Читать книгу «Свободные люди. Диссидентское движение в рассказах участников» онлайн полностью📖 — Александра Архангельского — MyBook.
image


Представляете, да? Правда, Зайцев сказал: в Физтехе вам не учиться, и вы должны вернуться в свой родной город, мы вам поможем устроиться на работу, поскольку несем теперь за вас ответственность. Но это же мелочи, верно? Такой же разговор произошел с Ирой Каплун, а Ольгу Иоффе освободили позже, она год просидела. Я спустился вниз, попрощался с соседом по камере, переводчиком китайского «Троецарствия» Панасюком. Мне вернули 3 рубля 67 копеек, которые изъяли при аресте. Дали справку об освобождении. Вывели за ворота, и я остался один.

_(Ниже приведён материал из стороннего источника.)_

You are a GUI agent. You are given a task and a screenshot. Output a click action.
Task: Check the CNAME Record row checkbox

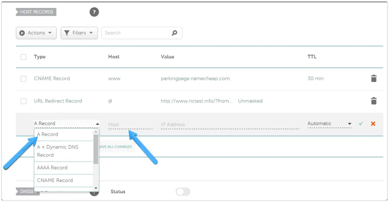click(x=24, y=79)
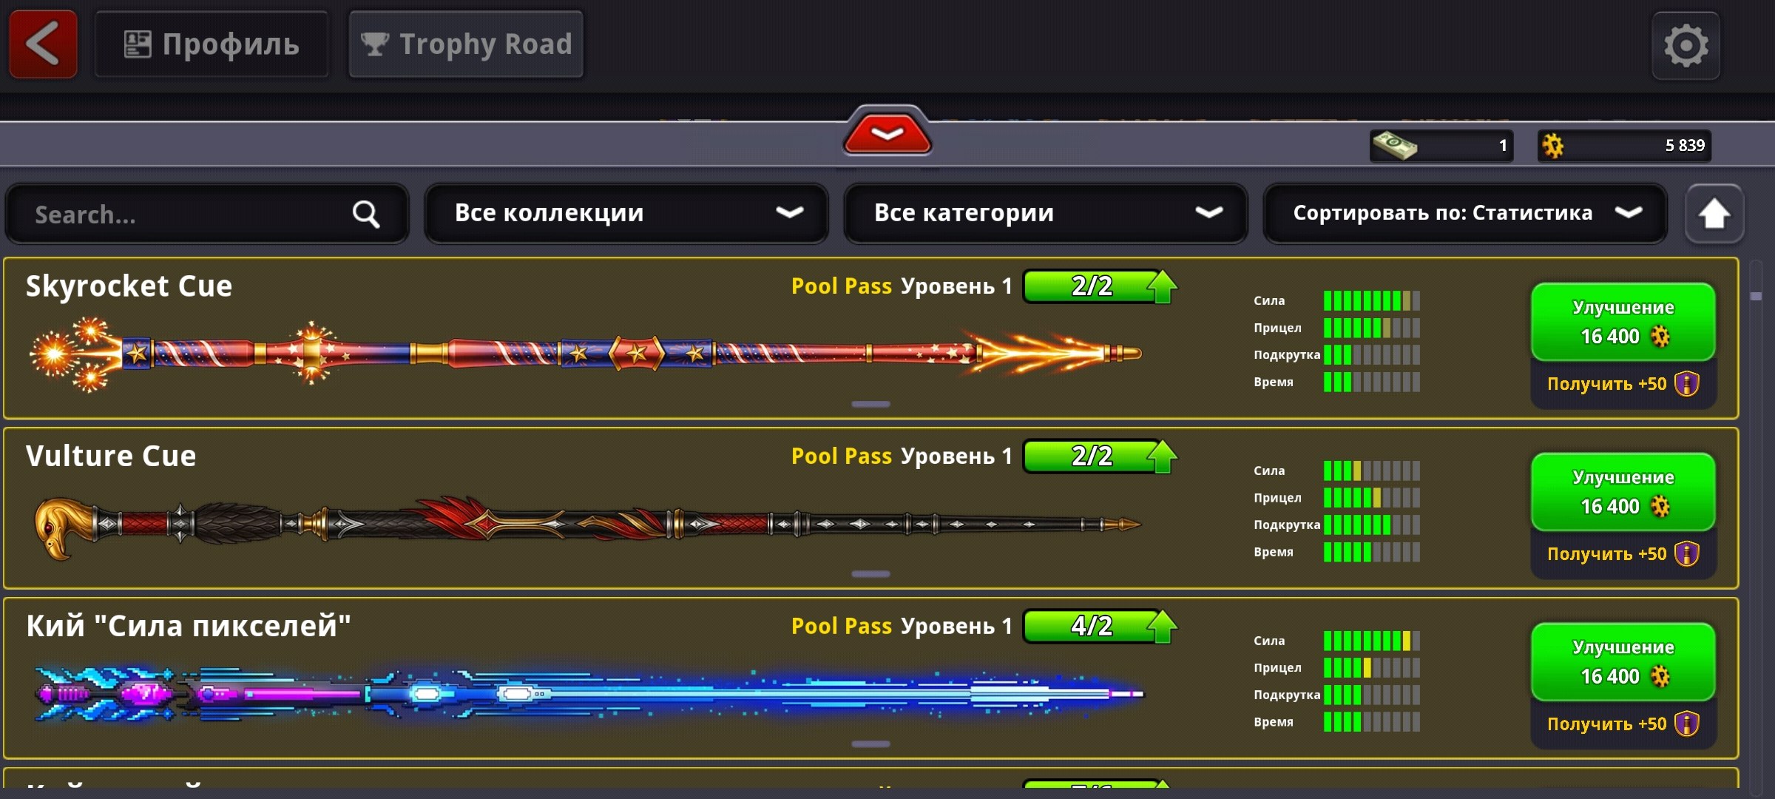
Task: Switch to the Профиль tab
Action: 212,44
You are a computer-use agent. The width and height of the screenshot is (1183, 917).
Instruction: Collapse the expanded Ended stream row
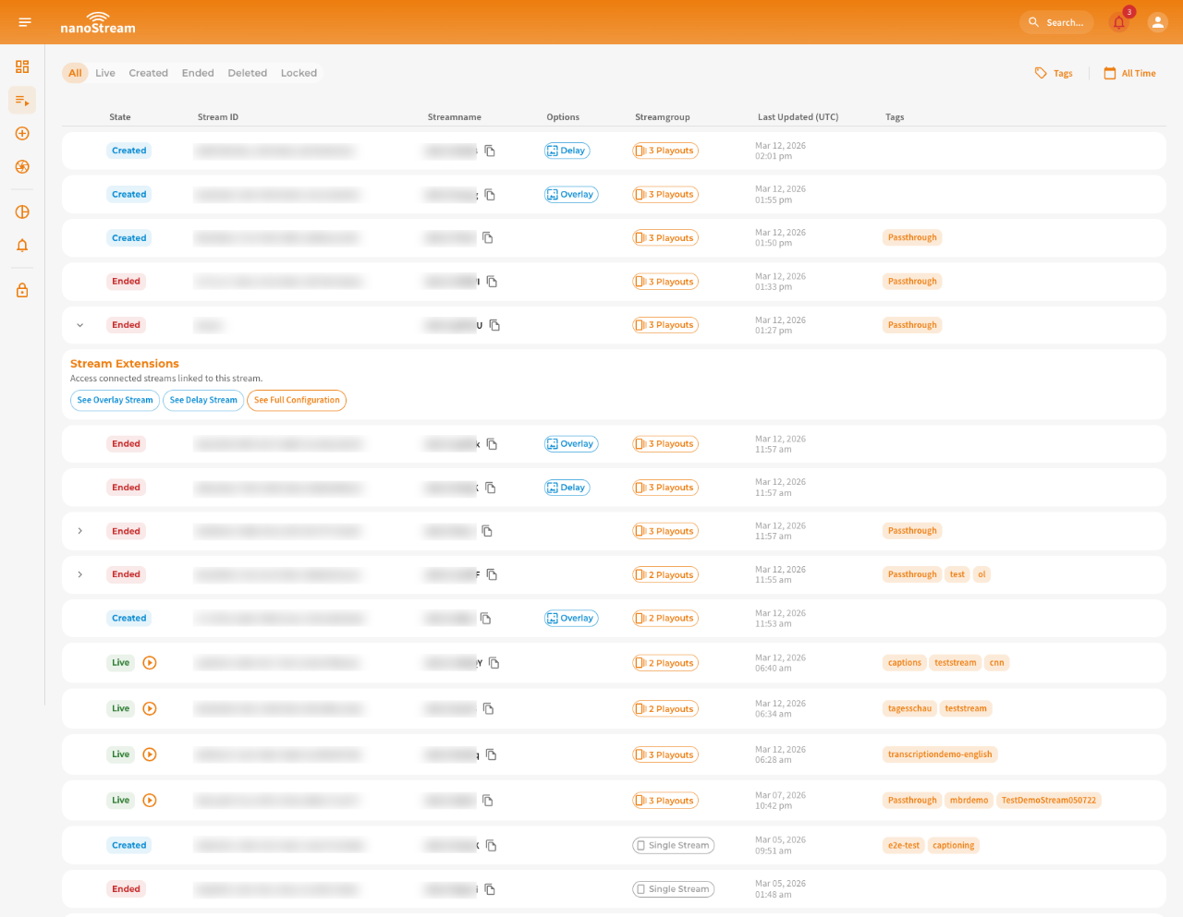[79, 324]
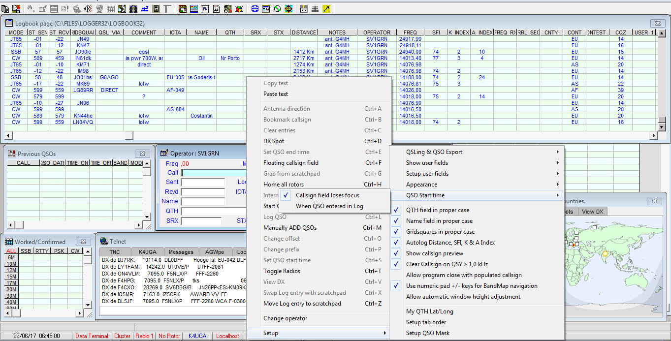Click the FN gridsquare toolbar icon
The height and width of the screenshot is (341, 671).
[x=204, y=8]
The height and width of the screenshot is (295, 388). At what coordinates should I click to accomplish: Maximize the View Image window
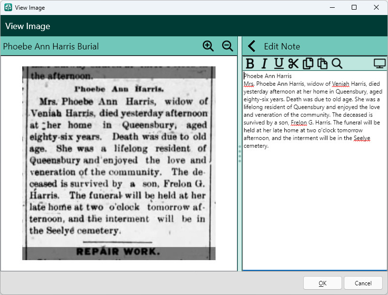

25 сентября я на электричке уехал в Калинин, там меня попытались устроить на работу в институт искусственного волокна. И даже чуть ли не оформили, но я довольно быстро женился и в марте 1971 года перебрался опять в Москву. То есть свернул с того пути, на который меня явно направляли. С 1973 года работал программистом, вплоть до 1980-го. И продолжал заниматься тем, что считал нужным и правильным.

Кстати, у меня был куратор из КГБ, Булат Базарбаевич Каратаев. Иногда он присылал мне открытку с просьбой о встрече. Мы пересекались в каком-нибудь кафе. Он спрашивал, как дела, нужно ли чем-то помочь. Я обычно говорил: нет, у меня все хорошо, не надо никакой помощи. Замечательно. Я в ответ инициировал обсуждение всяких исторических, политических вопросов, что для него было очень неприятно. И в конце концов мы с ним разругались из-за фигур Троцкого и Бухарина и больше уже не виделись до следующего ареста.

Вообще до 1976-го меня особо не трогали. Ну, была пара обысков в квартире. В час ночи звонок. Я вскакиваю, за дверью Булат Базарбаевич: «Вячеслав Иванович, извините, у нас есть информация о том, что у вас хранятся какие-то незаконные документы или вещи». До шести утра все книги просмотрели, все вывернули. Забрали какие-то несколько самиздатских документов. Ушли, ничего не сказав.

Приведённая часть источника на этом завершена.